マーケティングホライズン 2002年10月号
 

個性化する駅ビル

 
(有)長原マーケティング研究所 代表 長原紀子

■従来駅ビルと言えば個性のない商業施設の代名詞のような存在であった。しかし、最近はテナント構成に独自性を発揮したり、エンターテイメント施設を融合させたりした個性的な駅ビルが増えている。例えば、ルミネ新宿は2001年4月から「ルミネ・ザ・よしもと」を館内に導入している。その効果もあって地方から客が集まる傾向も強まっているという。今年5月からは物販店の営業時間を1時間延長し、全館午後10時まで営業している。テナントの入れ替えや不振店の改装などによるテコ入れも頻繁に行われており、若い人に人気のある鮮度の高いテナントを集めている。また、CS(顧客満足)向上に注力し、毎回テーマを決めて継続的に取り組んでいる。こうした活動の結果、ルミネ新宿店は今年8月で18ヶ月連続の増収を続けている。

小売業が全体に不振のなか、駅ビルは変身し、新しい商業拠点として力を蓄えつつある。今年2月にはJR上野駅が大改装され、構内にレトロとモダンを併せ持つ「アトレ上野」が誕生した。開業後上野駅の乗降客も増加しており、駅のイメージそのものが大きく変わった。いままでの中高年一辺倒の客層から若い女性の集まる姿が目立っている。テナント構成も若い人に人気のファッション店や雑貨店、地域性のある下町情緒の店を集めた「粋品小路」や文化性のあるギャラリー、飲食ゾーンなどを複合させている。ターミナル性を活かし高級食料品店の「ザ・ガーデン」が導入されていることも話題を集めた。
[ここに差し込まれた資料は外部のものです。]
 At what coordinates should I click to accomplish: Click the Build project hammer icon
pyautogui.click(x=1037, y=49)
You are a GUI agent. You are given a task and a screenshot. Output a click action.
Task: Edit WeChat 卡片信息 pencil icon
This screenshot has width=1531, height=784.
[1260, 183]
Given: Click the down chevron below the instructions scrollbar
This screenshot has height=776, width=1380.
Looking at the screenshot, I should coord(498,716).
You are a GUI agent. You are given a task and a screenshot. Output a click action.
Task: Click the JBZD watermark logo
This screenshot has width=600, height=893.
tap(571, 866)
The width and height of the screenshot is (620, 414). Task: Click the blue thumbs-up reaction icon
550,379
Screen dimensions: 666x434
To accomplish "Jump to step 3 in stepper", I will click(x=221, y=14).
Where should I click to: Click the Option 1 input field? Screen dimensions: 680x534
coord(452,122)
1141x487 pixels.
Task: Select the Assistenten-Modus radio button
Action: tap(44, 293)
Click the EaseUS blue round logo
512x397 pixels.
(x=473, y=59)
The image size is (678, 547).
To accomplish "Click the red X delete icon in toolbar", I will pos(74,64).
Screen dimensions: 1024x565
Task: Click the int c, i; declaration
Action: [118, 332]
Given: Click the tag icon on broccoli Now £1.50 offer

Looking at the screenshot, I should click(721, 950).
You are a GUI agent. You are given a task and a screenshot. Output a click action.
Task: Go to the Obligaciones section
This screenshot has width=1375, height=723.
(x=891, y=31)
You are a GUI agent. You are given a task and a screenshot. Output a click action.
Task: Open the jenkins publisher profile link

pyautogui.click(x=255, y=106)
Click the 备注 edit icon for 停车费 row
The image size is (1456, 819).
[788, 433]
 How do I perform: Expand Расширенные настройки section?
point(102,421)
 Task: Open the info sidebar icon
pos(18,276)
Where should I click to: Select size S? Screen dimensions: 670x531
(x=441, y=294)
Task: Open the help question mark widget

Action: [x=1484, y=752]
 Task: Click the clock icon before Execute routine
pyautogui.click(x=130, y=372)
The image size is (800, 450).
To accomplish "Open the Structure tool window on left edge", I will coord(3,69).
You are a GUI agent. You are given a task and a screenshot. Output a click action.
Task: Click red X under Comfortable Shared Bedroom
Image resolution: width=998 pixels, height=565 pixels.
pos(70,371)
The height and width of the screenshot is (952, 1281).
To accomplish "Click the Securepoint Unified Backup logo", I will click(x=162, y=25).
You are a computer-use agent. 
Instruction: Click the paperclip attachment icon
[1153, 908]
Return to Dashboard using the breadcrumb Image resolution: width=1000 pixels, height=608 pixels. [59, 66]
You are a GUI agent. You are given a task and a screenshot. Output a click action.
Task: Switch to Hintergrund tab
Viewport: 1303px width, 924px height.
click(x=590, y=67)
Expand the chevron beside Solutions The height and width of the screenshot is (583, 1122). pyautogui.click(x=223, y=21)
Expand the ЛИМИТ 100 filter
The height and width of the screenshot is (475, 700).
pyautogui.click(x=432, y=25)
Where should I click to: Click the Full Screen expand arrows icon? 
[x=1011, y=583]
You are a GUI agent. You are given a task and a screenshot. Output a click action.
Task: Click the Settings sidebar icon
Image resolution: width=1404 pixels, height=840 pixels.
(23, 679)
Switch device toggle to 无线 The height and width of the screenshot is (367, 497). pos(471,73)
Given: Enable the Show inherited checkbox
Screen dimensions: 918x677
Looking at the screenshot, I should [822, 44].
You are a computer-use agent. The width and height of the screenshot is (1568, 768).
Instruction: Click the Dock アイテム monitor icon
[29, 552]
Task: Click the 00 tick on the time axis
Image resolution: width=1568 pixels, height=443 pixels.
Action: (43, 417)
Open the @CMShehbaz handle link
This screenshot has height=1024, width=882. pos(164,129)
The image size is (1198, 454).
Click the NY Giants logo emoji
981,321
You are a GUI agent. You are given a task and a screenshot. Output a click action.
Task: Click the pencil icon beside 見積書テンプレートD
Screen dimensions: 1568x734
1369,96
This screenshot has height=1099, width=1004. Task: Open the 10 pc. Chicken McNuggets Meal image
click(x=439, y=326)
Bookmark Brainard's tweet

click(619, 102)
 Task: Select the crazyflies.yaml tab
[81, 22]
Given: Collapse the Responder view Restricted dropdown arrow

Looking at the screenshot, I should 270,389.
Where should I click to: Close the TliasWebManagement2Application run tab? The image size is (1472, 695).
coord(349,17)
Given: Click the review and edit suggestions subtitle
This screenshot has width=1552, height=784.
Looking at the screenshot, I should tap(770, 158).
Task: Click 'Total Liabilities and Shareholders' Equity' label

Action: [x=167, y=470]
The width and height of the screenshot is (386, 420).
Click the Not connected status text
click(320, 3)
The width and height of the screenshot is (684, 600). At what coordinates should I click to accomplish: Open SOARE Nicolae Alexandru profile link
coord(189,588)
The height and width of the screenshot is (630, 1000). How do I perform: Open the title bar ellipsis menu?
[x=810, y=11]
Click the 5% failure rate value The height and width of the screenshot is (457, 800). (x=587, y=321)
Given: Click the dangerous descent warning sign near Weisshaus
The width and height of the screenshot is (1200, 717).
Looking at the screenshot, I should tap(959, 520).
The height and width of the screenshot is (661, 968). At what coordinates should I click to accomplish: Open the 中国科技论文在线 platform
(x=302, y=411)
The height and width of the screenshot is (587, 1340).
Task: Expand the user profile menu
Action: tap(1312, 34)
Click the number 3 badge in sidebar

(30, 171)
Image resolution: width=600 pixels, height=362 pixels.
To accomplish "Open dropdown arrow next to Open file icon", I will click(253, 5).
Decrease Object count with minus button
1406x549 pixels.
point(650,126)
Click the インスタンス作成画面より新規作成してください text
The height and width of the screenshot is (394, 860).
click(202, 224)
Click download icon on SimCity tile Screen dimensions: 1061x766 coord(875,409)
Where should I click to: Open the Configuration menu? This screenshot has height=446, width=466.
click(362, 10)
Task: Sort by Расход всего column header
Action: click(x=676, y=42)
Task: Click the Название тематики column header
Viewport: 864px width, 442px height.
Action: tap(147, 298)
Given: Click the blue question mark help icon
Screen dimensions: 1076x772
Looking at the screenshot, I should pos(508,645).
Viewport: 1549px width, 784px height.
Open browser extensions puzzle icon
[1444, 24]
高級スーパーの成城石井も駅ビルに積極的に進出しており、駅のスーパーはいまや「駅スパ」と親しまれ、仕事帰りのキャリアウーマンなどの心地よい立寄りスポットになっている。


■駅ビルは言うまでもなく、交通アクセスが非常によく商業施設としては最高の立地にある。駅に集まる人々の潜在購買力を吸収する余地は駅ビルにはまだまだ大きいといえよう。従来、駅ビルは鉄道業の副業的な事業として位置付けられていたため、小売業を主とする事業主体が運営する店舗施設と比較して、消費者ニーズの変化の先取りや顧客満足への取り組みが弱かった。しかし、JR各社を始めとして鉄道業では新たな収益源として駅構内開発や駅ビル開発など非鉄道部門に力を入れはじめている。
同時にオフィスビルにおける商業開発も活性化している。この秋開業して話題の三菱地所が手掛けた新生丸ビルでも商業・飲食施設が大きく強化された。鉄道業・不動産業など異業種からの商業開発攻勢は、消費者にとっては選択肢がひろがるメリットがある一方で、小売業の地域間競争の熾烈さを加速させている。